[Records contained in a dataset]
************

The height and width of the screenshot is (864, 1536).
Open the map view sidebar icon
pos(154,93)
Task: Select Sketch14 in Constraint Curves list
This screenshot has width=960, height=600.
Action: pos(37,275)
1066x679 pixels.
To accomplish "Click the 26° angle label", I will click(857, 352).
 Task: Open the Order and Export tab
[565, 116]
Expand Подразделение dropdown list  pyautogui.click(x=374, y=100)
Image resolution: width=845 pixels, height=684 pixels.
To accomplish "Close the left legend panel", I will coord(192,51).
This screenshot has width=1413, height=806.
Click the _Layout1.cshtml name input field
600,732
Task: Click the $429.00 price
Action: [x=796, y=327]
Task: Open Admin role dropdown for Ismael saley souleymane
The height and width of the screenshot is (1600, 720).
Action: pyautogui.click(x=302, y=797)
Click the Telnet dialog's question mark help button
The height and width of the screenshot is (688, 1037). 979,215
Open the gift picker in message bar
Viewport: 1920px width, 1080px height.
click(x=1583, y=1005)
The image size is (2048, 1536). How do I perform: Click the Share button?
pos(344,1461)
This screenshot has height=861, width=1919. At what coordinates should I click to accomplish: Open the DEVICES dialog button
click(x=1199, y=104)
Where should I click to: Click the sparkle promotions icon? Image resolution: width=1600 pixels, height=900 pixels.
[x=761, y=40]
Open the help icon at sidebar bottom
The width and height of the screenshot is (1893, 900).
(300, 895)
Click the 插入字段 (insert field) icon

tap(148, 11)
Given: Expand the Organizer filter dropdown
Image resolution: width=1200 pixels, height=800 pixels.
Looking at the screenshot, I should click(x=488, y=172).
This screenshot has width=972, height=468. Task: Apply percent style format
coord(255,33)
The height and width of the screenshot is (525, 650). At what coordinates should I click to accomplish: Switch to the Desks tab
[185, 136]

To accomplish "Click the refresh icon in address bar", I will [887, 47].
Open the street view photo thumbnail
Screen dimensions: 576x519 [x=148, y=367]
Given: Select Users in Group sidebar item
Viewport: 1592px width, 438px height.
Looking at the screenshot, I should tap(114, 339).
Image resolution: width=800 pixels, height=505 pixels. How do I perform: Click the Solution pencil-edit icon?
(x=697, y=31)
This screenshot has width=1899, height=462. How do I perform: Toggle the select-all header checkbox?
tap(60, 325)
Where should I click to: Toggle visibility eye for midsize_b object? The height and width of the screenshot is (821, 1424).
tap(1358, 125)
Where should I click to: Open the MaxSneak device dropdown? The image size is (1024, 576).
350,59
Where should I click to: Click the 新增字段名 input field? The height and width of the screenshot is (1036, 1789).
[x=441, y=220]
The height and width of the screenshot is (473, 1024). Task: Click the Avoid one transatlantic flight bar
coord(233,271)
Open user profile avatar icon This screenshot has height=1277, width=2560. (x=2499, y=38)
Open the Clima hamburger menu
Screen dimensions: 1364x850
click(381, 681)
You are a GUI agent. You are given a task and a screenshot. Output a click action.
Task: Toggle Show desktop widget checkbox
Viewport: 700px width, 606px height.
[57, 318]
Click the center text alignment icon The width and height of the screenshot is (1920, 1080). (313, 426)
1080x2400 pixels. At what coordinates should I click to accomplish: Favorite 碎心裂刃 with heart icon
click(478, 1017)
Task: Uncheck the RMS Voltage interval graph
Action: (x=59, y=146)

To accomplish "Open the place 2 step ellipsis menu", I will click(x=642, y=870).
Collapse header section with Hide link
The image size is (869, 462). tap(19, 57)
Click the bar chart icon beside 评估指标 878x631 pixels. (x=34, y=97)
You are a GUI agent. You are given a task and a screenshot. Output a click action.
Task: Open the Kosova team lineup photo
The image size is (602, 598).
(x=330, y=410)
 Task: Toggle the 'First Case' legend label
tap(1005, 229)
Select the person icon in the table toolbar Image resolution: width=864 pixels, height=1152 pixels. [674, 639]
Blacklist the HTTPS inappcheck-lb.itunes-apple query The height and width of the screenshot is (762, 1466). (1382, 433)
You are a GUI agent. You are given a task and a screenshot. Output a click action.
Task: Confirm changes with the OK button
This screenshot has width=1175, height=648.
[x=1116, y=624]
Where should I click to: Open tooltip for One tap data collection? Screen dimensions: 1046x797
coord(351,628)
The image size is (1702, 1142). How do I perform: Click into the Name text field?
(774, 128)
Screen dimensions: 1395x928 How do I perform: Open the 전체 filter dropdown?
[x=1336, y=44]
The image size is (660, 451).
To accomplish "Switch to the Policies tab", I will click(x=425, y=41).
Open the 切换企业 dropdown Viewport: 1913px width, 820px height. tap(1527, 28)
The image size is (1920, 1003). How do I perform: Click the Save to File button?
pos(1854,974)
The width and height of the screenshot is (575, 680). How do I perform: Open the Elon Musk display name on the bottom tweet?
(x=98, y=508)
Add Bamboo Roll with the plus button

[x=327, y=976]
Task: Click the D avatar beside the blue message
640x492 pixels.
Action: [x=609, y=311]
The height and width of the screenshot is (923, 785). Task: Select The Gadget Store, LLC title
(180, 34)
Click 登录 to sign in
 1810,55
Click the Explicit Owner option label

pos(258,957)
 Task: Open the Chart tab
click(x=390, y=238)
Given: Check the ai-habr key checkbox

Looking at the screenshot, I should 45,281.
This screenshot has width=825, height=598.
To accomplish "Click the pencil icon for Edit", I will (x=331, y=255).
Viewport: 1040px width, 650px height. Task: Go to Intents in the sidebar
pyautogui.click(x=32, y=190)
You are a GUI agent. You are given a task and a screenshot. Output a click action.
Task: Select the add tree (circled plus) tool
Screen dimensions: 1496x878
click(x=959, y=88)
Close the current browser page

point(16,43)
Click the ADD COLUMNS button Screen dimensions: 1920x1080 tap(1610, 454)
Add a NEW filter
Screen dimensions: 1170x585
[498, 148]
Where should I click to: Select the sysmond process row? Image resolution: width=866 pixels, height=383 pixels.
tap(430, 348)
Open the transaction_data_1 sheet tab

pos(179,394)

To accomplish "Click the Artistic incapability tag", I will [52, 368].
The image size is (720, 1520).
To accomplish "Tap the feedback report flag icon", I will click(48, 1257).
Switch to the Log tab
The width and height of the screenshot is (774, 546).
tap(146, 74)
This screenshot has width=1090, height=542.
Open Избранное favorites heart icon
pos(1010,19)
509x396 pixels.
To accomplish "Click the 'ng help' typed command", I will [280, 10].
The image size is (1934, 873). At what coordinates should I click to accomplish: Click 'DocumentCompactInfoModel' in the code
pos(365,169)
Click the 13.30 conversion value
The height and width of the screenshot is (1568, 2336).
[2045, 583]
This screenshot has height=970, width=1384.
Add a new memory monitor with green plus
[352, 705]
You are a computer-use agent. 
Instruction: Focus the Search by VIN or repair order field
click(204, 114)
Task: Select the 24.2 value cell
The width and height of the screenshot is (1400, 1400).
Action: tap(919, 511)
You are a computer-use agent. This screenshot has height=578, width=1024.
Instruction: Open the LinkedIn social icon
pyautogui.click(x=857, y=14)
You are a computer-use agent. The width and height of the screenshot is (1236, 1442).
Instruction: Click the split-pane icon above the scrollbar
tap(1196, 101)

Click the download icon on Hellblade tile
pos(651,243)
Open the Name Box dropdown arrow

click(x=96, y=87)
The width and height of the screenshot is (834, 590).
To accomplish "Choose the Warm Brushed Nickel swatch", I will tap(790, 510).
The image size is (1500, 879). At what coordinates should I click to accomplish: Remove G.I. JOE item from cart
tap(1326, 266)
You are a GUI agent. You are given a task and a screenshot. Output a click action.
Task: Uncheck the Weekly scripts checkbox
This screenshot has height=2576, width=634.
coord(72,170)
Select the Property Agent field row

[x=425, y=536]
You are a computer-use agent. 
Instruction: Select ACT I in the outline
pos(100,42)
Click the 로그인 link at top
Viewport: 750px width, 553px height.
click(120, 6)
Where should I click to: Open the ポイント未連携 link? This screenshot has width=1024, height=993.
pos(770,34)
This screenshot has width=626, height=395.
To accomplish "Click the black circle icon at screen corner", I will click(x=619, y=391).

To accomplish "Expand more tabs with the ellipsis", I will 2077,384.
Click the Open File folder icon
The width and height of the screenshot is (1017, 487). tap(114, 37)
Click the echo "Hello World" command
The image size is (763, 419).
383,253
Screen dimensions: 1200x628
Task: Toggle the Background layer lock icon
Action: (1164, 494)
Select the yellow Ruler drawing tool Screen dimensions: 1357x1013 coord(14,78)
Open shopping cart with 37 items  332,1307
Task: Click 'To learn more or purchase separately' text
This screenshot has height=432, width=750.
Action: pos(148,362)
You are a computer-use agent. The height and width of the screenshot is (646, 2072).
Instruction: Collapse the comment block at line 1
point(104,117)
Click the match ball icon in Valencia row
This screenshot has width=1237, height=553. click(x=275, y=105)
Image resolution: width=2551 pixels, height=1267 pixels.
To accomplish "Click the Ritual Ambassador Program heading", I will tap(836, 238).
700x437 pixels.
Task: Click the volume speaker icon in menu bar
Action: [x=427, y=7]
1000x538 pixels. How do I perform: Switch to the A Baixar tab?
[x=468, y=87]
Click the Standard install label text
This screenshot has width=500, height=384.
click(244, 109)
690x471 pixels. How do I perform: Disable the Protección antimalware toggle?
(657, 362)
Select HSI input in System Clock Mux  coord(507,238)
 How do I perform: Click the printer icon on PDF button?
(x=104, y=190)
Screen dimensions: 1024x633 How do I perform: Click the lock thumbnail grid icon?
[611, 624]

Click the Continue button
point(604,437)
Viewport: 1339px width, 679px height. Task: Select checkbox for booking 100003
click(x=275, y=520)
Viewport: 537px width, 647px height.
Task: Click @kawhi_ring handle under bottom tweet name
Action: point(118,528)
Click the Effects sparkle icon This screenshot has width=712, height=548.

************

Using the entries shown above, reproduce verbatim the lines from the line bearing "This screenshot has height=970, width=1384." to the line bearing "Open shopping cart", inclusive.

— Result for this exercise —
This screenshot has height=970, width=1384.
Add a new memory monitor with green plus
[352, 705]
You are a computer-use agent. 
Instruction: Focus the Search by VIN or repair order field
click(204, 114)
Task: Select the 24.2 value cell
The width and height of the screenshot is (1400, 1400).
Action: tap(919, 511)
You are a computer-use agent. This screenshot has height=578, width=1024.
Instruction: Open the LinkedIn social icon
pyautogui.click(x=857, y=14)
You are a computer-use agent. The width and height of the screenshot is (1236, 1442).
Instruction: Click the split-pane icon above the scrollbar
tap(1196, 101)

Click the download icon on Hellblade tile
pos(651,243)
Open the Name Box dropdown arrow

click(x=96, y=87)
The width and height of the screenshot is (834, 590).
To accomplish "Choose the Warm Brushed Nickel swatch", I will tap(790, 510).
The image size is (1500, 879). At what coordinates should I click to accomplish: Remove G.I. JOE item from cart
tap(1326, 266)
You are a GUI agent. You are given a task and a screenshot. Output a click action.
Task: Uncheck the Weekly scripts checkbox
This screenshot has height=2576, width=634.
coord(72,170)
Select the Property Agent field row

[x=425, y=536]
You are a computer-use agent. 
Instruction: Select ACT I in the outline
pos(100,42)
Click the 로그인 link at top
Viewport: 750px width, 553px height.
click(120, 6)
Where should I click to: Open the ポイント未連携 link? This screenshot has width=1024, height=993.
pos(770,34)
This screenshot has width=626, height=395.
To accomplish "Click the black circle icon at screen corner", I will click(x=619, y=391).

To accomplish "Expand more tabs with the ellipsis", I will 2077,384.
Click the Open File folder icon
The width and height of the screenshot is (1017, 487). tap(114, 37)
Click the echo "Hello World" command
The image size is (763, 419).
383,253
Screen dimensions: 1200x628
Task: Toggle the Background layer lock icon
Action: (1164, 494)
Select the yellow Ruler drawing tool Screen dimensions: 1357x1013 coord(14,78)
Open shopping cart with 37 items  332,1307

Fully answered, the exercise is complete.